Split Justification: This dichotomy distinguishes between two fundamental methodologies for constructing basic set theory proofs: element-wise proofs, which analyze the membership of individual elements using predicate logic definitions of set operations, and algebraic proofs, which manipulate set expressions using established set identities and laws. These two approaches represent distinct, yet comprehensive, methods for proving set theoretic statements.
9
From: "Element-wise Set Theory Proof"
Split Justification: Element-wise set theory proofs fundamentally aim to establish either that two sets are identical (equality) or that one set is contained within another (inclusion). These represent the two distinct primary objectives of such proofs, which are mutually exclusive in their overall goal and together cover the scope of element-wise set theory proofs.
10
From: "Proof of Set Inclusion"
Split Justification: This fundamental dichotomy distinguishes between proving set inclusion by directly assuming an element belongs to the first set and then logically demonstrating its membership in the second set, versus assuming the negation of set inclusion and deriving a contradiction.
11
From: "Direct Proof of Set Inclusion"
Split Justification: This dichotomy categorizes direct proofs of set inclusion based on the primary logical method used to demonstrate membership in the superset. "Direct Proof by Predicate Deduction" involves showing that an arbitrary element, by virtue of its membership in the subset, directly satisfies the defining predicate or property of the superset through logical or mathematical inference. "Direct Proof by Set Operation Expansion" involves expanding and manipulating the logical conditions derived from set operations (union, intersection, complement, difference) to demonstrate that the arbitrary element satisfies the membership criteria of the superset. These represent distinct modes of deriving the consequence (element is in the superset) from the premise (element is in the subset).
12
From: "Direct Proof by Set Operation Expansion"

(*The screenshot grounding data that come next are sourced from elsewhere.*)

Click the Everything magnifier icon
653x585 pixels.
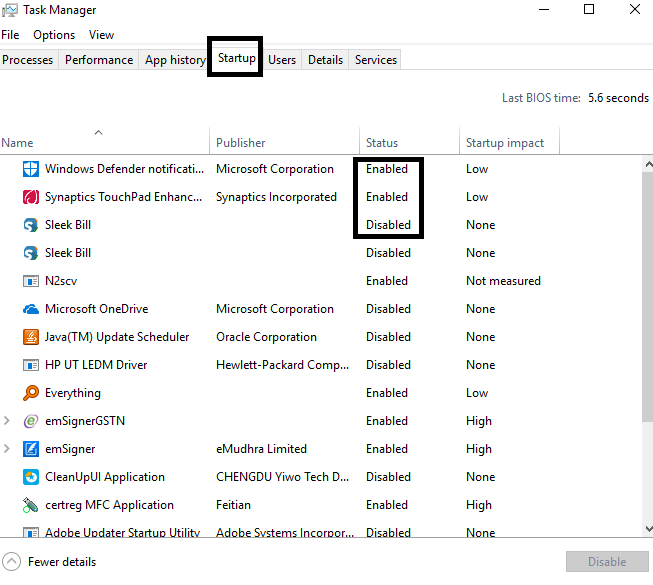click(x=30, y=393)
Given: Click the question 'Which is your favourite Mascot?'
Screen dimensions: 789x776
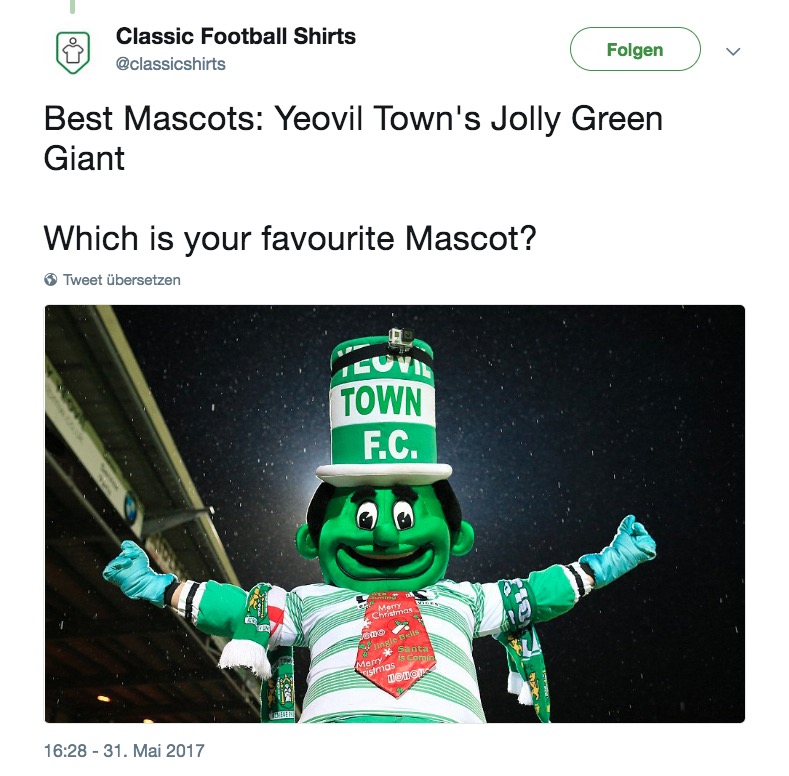Looking at the screenshot, I should (290, 238).
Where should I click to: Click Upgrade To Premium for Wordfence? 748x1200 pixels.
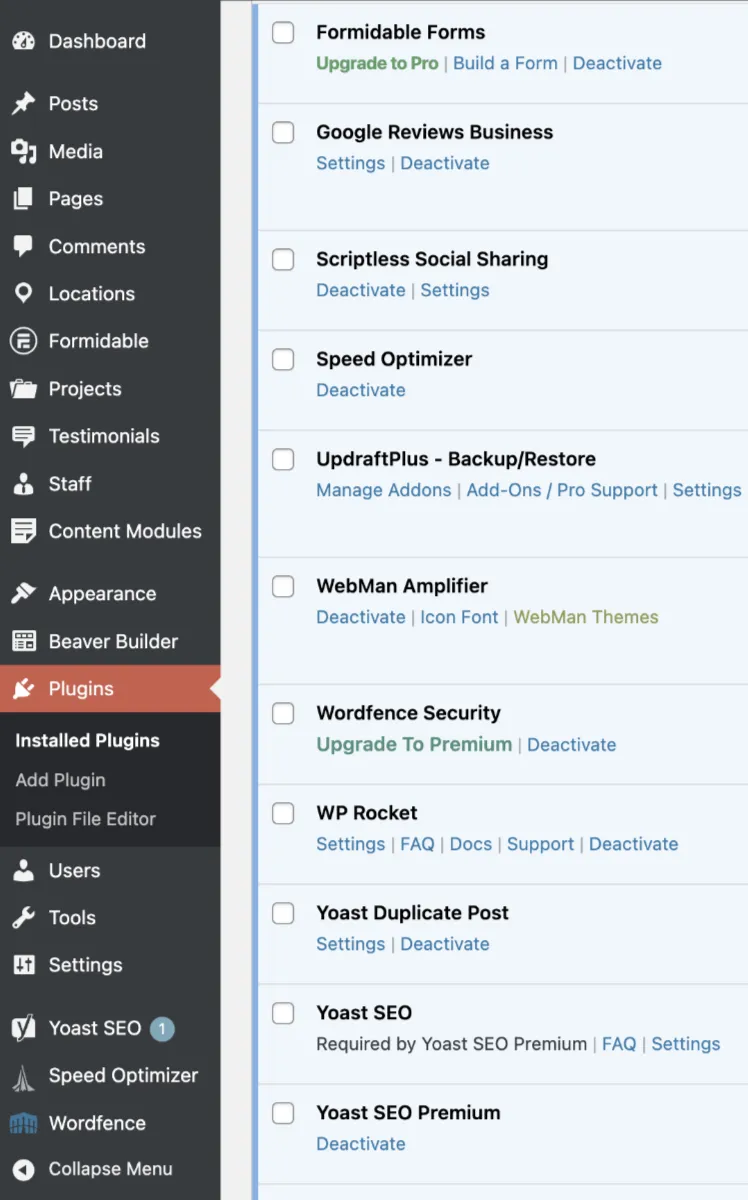click(x=414, y=744)
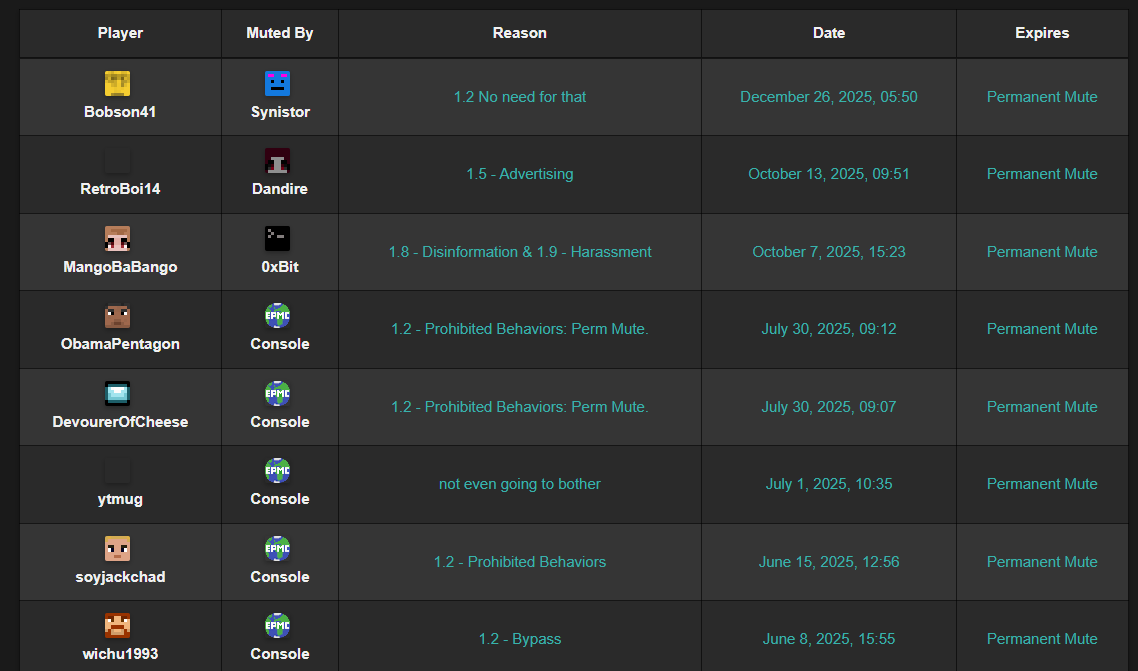
Task: Click the Expires column header
Action: pyautogui.click(x=1041, y=33)
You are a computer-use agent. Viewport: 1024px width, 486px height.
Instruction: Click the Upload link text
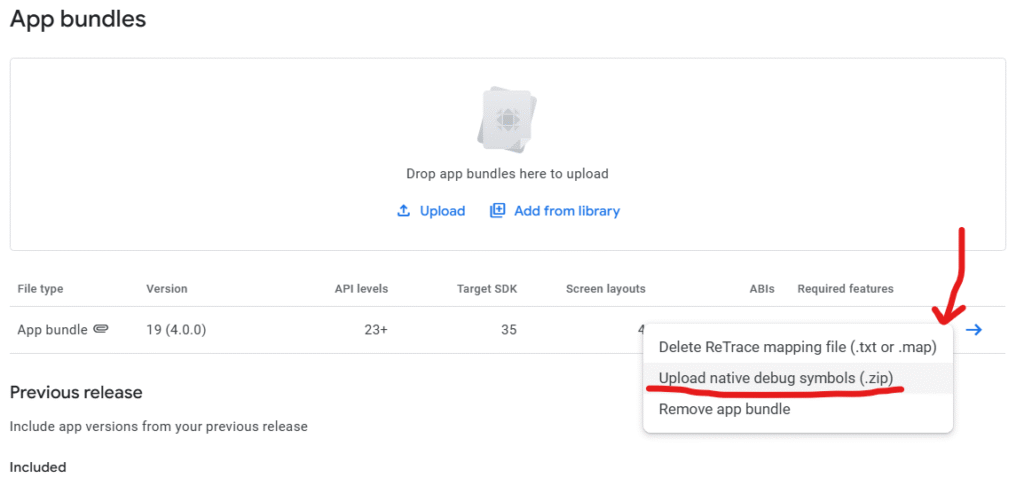click(442, 211)
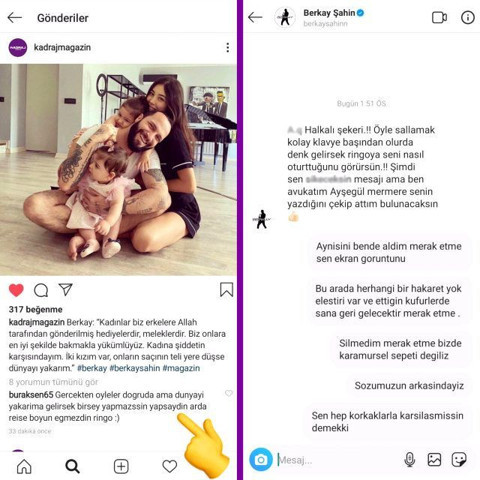Start a video call in chat
The image size is (480, 480).
pyautogui.click(x=439, y=17)
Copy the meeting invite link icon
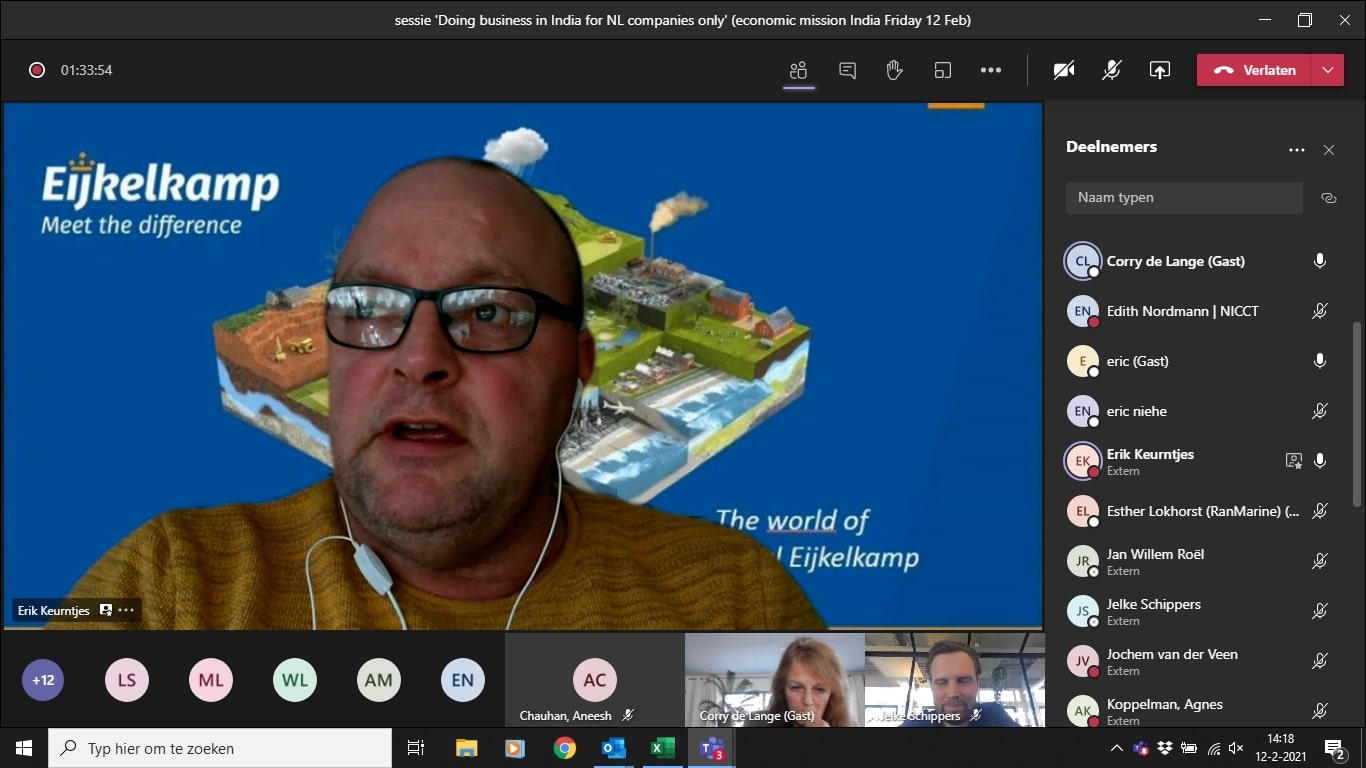Viewport: 1366px width, 768px height. click(1328, 198)
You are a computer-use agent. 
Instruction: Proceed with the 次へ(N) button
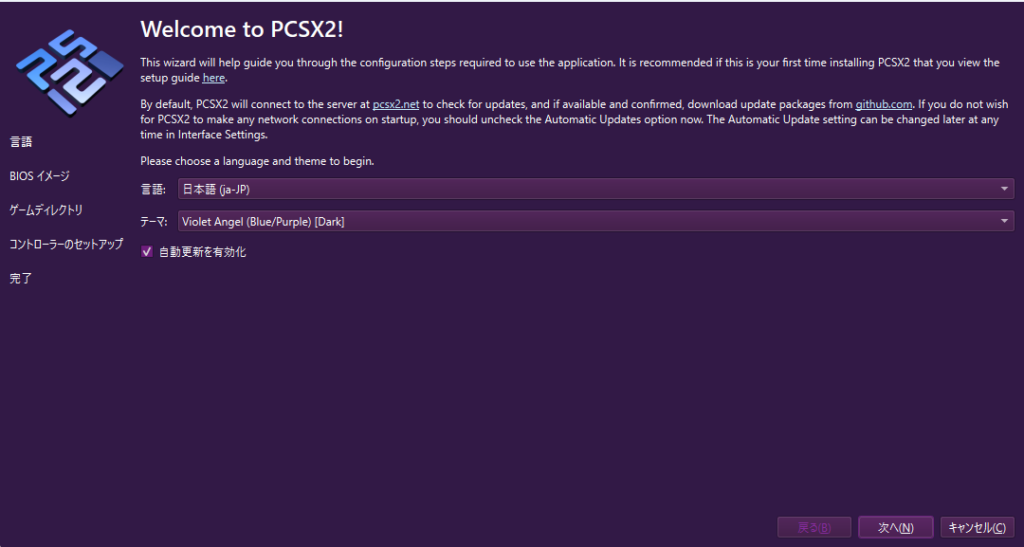click(x=895, y=527)
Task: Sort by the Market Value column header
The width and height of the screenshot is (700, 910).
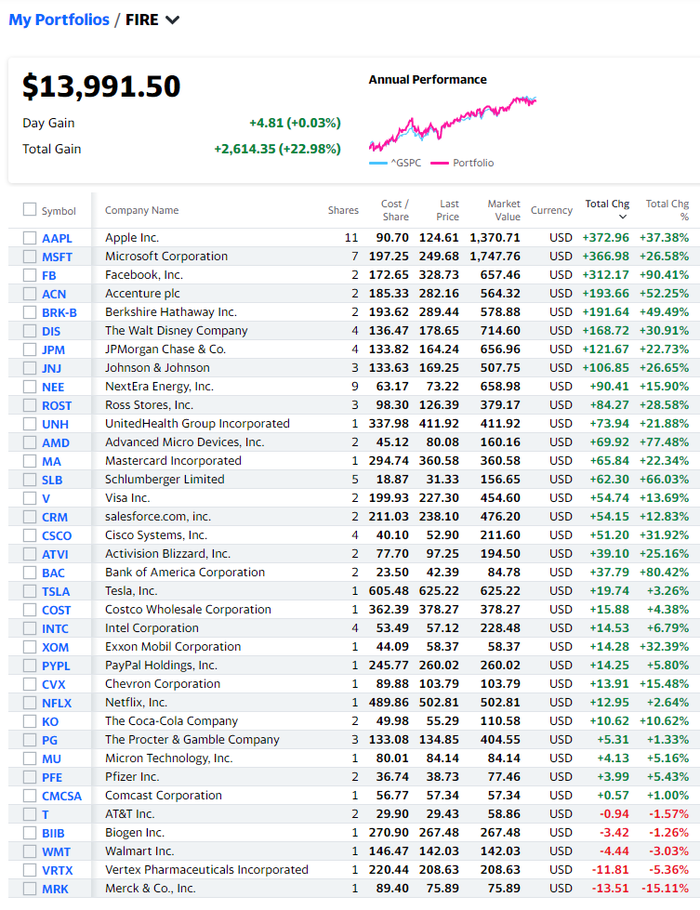Action: [504, 210]
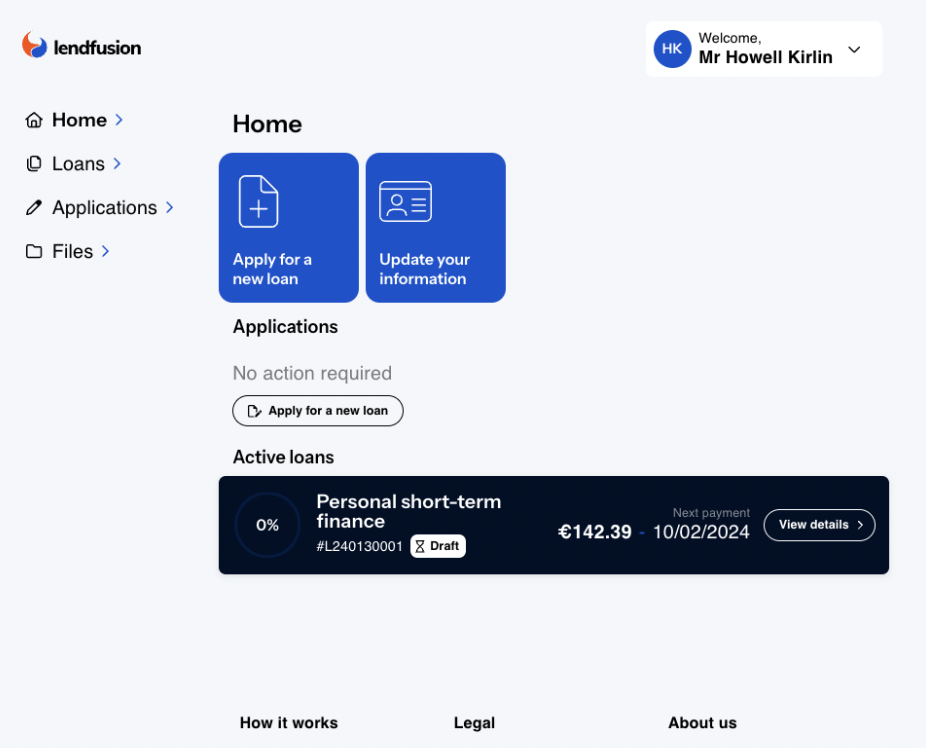Click the 0% loan progress circle
926x748 pixels.
(x=267, y=525)
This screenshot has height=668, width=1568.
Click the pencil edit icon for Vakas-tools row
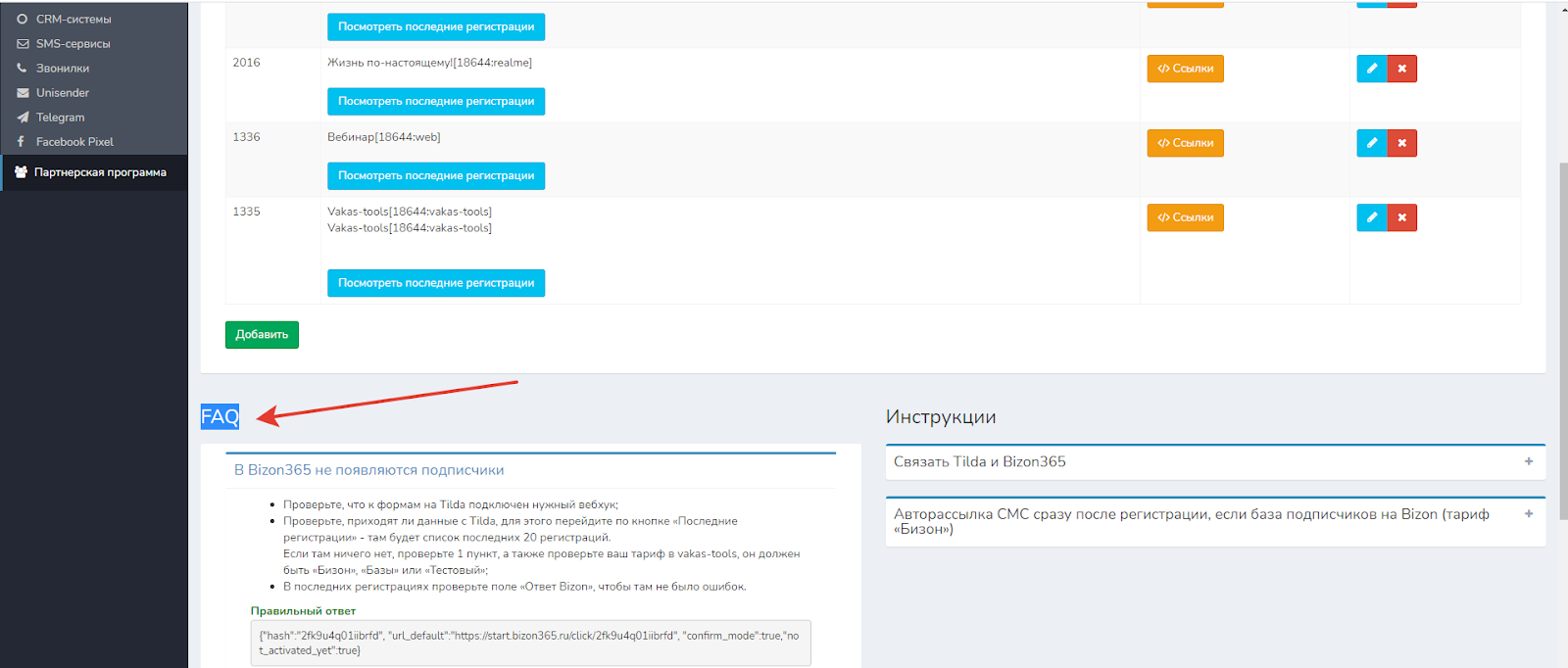pos(1371,217)
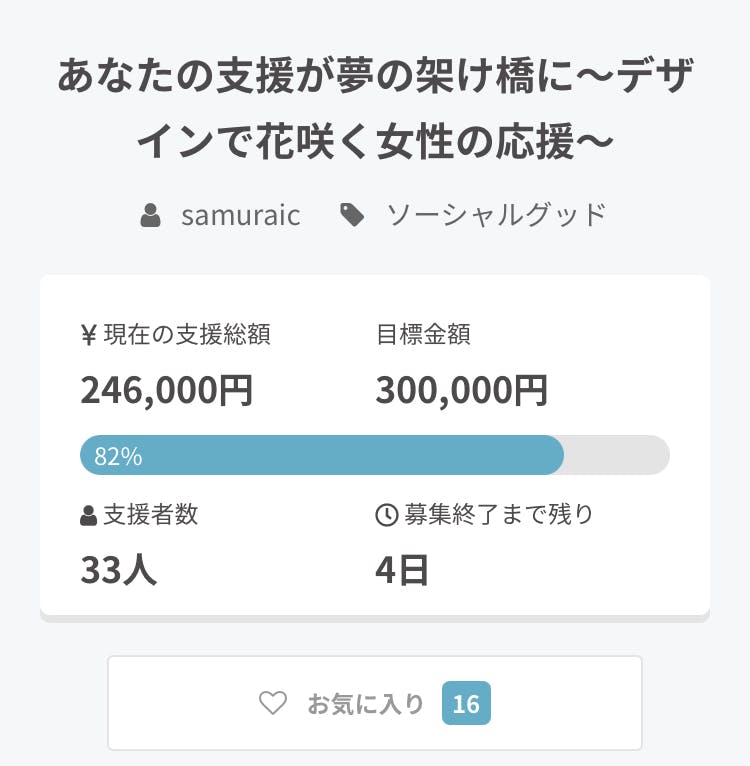Click the clock icon beside 募集終了まで残り
The height and width of the screenshot is (766, 750).
[x=386, y=515]
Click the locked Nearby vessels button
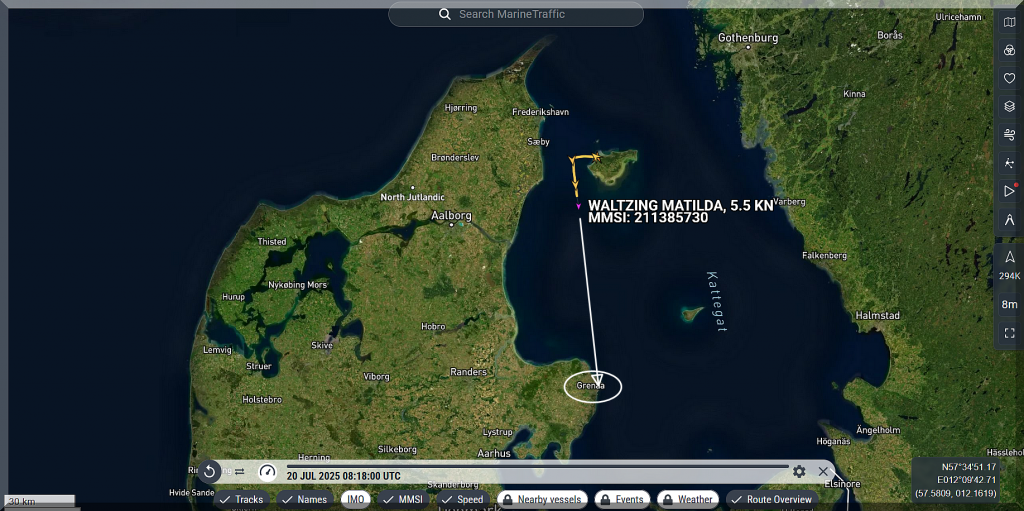The height and width of the screenshot is (511, 1024). (539, 499)
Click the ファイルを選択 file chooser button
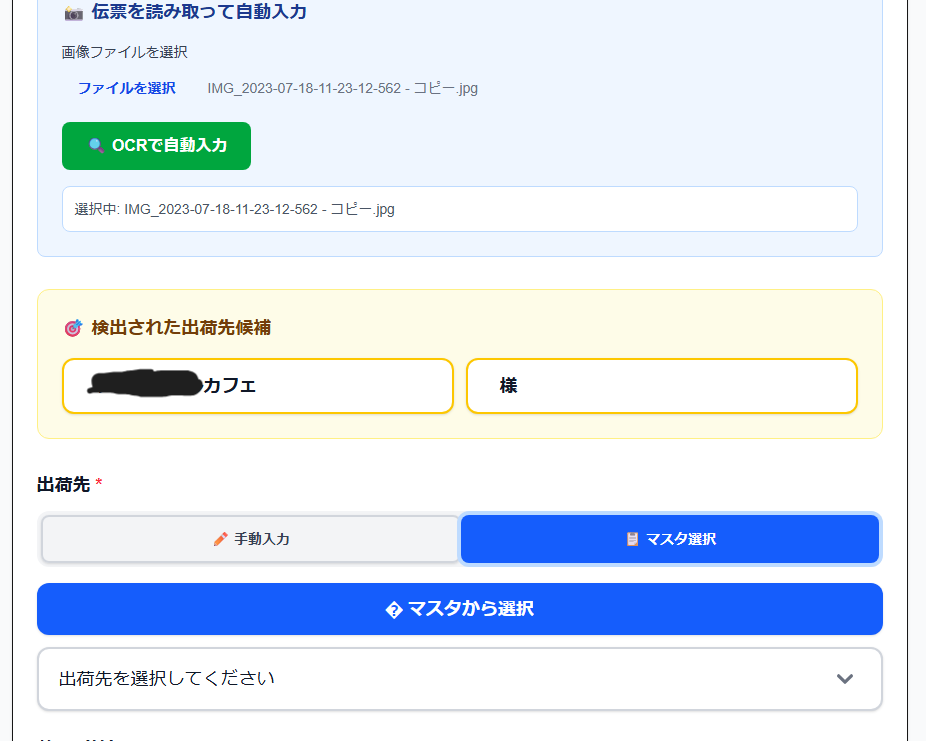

Split Justification: This dichotomy classifies the expansion of set operations based on their arity (number of operands), fundamentally distinguishing between operations acting on a single set (unary, e.g., complement) and those acting on two sets (binary, e.g., union, intersection, difference), thereby comprehensively covering all standard set operations relevant to direct proof by expansion.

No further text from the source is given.